My brother very kindly took me to Cork to see The 4 of Us this weekend. The timing could have been better – the gig coincided with the worst flooding in living memory, with damages estimated at some 300 million Euros, the equivalent of two pints of lager in one of Cork’s many hostelries – but the gig was ace.

Which is just as well, really, as I’ve been a fan of the band since the early 1990s and it’s always been an ambition of mine to see them live.

The 4 of Us, Cyprus Avenue, Cork, November 09. Photo by David Marshall.

It’s interesting, though, because with the exception of the bands that become juggernauts, propelled by their own momentum until they die – your U2s, your Rolling Stones – most bands eventually end up in the anorak phase of their careers. I’ve experienced it myself as a musician, supporting reasonably famous musicians long past their sell-by date, the audience consisting of tubby, tired and emotional men in their late thirties wearing anoraks. And this weekend I experienced it as a punter, one of the tubby, tired and emotional men in their late thirties wearing anoraks. The fact it was a rather nice and quite expensive anorak doesn’t matter. It was still an anorak.

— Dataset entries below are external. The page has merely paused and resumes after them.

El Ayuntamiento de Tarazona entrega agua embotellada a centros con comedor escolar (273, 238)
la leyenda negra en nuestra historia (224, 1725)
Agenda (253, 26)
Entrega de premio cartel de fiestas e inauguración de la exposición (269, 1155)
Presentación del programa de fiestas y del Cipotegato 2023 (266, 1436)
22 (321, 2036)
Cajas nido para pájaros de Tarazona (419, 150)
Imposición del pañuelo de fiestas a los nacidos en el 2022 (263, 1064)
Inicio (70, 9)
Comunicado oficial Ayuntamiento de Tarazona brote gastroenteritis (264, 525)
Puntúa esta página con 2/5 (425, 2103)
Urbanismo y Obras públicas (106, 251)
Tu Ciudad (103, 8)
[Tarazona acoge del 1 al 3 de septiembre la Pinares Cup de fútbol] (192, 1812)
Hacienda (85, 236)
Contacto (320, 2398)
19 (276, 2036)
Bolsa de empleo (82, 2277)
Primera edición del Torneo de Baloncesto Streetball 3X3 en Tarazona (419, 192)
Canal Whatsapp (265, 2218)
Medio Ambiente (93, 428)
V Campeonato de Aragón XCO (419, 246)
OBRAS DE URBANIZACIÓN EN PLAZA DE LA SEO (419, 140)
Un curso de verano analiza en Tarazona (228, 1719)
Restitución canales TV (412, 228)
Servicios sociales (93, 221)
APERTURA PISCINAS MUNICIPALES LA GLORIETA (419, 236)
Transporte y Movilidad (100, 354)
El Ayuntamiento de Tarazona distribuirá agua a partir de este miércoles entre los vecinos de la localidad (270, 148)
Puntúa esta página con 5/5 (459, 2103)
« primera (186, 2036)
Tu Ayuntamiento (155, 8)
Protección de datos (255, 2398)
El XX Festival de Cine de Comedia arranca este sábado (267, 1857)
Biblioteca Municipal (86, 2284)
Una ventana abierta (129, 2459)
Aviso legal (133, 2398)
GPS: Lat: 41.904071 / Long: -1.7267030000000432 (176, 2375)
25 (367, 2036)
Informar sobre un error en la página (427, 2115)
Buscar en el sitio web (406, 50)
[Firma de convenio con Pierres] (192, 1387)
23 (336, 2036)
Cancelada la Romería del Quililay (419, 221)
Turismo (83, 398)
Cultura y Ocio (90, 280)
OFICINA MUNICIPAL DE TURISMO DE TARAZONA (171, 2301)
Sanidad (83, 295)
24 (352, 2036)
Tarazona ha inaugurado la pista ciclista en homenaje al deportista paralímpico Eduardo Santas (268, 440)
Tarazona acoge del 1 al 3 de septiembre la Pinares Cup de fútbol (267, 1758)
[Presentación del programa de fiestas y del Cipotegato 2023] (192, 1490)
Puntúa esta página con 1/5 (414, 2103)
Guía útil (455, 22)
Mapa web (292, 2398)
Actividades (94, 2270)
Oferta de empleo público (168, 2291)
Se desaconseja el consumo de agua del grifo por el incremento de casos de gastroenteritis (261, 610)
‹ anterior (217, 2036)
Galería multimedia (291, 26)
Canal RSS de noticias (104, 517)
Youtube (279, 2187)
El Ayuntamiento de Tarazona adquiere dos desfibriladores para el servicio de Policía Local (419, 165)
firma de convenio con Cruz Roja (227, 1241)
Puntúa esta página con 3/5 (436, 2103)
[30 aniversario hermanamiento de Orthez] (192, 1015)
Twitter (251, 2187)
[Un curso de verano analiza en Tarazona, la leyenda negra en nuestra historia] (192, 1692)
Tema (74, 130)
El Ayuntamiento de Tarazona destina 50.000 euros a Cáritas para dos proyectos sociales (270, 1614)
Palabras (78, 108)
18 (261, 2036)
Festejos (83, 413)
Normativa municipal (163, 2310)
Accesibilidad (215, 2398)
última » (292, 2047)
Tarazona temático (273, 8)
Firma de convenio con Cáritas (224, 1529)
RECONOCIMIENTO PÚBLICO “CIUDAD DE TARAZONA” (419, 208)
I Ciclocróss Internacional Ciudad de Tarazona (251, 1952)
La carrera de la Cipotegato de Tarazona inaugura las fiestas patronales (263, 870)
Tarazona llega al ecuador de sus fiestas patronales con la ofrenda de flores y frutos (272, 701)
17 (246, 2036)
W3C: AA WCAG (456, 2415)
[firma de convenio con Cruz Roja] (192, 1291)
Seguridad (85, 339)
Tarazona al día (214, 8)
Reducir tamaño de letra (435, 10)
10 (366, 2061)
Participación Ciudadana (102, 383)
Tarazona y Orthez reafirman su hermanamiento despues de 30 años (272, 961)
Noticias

I can’t help but wonder, what do the musicians feel like when they look out and see all the sensible rainwear? I remember one casualty who, I’m sure, looked out and saw Wembley Stadium, but I don’t think that’s the norm. Are musicians just grateful that they can still persuade people to pay, still excited about playing new stuff? That certainly seemed to be the case with The 4 of Us – singer Brendan Murphy beamed his way through the gig, clearly delighted – but I still have a mental image of him returning to his hotel and sticking huge pins into a voodoo doll of Bono.

Anyone spent enough time with ageing rockers to comment?